Source data:
START

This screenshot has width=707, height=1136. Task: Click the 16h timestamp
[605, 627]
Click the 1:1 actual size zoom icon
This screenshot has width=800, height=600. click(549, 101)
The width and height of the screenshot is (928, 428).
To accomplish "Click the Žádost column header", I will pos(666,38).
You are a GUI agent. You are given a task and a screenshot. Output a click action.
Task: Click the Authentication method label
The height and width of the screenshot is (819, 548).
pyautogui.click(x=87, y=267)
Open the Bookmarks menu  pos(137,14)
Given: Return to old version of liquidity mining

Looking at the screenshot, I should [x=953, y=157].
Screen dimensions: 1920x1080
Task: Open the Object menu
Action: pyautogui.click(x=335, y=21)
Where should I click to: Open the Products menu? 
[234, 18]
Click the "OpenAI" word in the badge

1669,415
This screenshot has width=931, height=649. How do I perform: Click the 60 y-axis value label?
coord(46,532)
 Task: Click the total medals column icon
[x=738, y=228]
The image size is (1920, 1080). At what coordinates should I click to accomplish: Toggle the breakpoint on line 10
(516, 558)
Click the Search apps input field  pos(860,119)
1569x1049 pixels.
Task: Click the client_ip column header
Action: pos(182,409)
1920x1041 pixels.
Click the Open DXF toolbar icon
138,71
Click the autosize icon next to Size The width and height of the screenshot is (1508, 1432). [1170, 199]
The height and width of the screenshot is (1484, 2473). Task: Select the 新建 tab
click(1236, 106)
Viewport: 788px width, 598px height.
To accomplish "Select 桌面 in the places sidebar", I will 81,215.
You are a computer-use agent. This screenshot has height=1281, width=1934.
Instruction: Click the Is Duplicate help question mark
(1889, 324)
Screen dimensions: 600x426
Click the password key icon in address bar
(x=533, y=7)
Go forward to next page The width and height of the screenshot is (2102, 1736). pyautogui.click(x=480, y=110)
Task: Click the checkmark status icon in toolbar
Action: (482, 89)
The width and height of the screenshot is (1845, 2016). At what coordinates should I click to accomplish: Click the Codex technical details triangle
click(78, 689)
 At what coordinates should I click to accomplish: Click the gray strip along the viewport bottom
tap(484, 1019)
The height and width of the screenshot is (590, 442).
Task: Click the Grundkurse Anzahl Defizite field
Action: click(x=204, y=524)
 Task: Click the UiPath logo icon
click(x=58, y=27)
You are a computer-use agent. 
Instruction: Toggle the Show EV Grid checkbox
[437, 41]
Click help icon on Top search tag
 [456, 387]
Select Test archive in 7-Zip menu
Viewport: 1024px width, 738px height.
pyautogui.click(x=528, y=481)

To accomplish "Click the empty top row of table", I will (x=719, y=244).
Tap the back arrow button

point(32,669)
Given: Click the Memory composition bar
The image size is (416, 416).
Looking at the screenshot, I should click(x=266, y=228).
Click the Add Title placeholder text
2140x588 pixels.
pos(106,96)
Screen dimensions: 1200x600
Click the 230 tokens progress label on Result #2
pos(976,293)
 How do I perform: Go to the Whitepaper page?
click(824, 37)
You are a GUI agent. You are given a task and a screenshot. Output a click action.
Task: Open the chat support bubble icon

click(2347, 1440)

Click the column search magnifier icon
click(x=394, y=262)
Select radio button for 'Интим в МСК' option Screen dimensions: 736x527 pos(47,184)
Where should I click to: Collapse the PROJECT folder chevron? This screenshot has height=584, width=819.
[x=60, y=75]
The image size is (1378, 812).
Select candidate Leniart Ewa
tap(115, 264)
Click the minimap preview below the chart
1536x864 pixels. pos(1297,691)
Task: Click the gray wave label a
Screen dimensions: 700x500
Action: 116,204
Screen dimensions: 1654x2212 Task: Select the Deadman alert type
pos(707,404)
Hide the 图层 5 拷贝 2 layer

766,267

END

WHAT YOU HAVE TO DO:
Repeat everything in the data above from the line containing "Click the autosize" down to the line containing "(x=533, y=7)", both of those lines included, with no changes.

WRITTEN REPLY:
Click the autosize icon next to Size The width and height of the screenshot is (1508, 1432). [1170, 199]
The height and width of the screenshot is (1484, 2473). Task: Select the 新建 tab
click(1236, 106)
Viewport: 788px width, 598px height.
To accomplish "Select 桌面 in the places sidebar", I will 81,215.
You are a computer-use agent. This screenshot has height=1281, width=1934.
Instruction: Click the Is Duplicate help question mark
(1889, 324)
Screen dimensions: 600x426
Click the password key icon in address bar
(x=533, y=7)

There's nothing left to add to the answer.